____ Records shown

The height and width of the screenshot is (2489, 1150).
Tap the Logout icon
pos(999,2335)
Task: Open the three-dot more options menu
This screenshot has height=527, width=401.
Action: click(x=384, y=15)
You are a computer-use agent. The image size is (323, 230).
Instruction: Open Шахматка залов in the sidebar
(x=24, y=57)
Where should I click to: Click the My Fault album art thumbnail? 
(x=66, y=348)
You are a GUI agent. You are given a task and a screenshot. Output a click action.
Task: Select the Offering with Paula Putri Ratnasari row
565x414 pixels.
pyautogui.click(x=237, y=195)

________
____ Records shown

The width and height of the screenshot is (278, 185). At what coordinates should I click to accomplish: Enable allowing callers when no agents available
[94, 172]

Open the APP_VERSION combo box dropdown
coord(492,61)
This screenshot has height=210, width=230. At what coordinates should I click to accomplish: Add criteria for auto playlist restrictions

________

Problem statement: Among the records above, repeat exactly the line with "Where should I", the line with "Task: Select the", and every line in between, and only those.

Response to the task:
Where should I click to: Click the My Fault album art thumbnail? 
(x=66, y=348)
You are a GUI agent. You are given a task and a screenshot. Output a click action.
Task: Select the Offering with Paula Putri Ratnasari row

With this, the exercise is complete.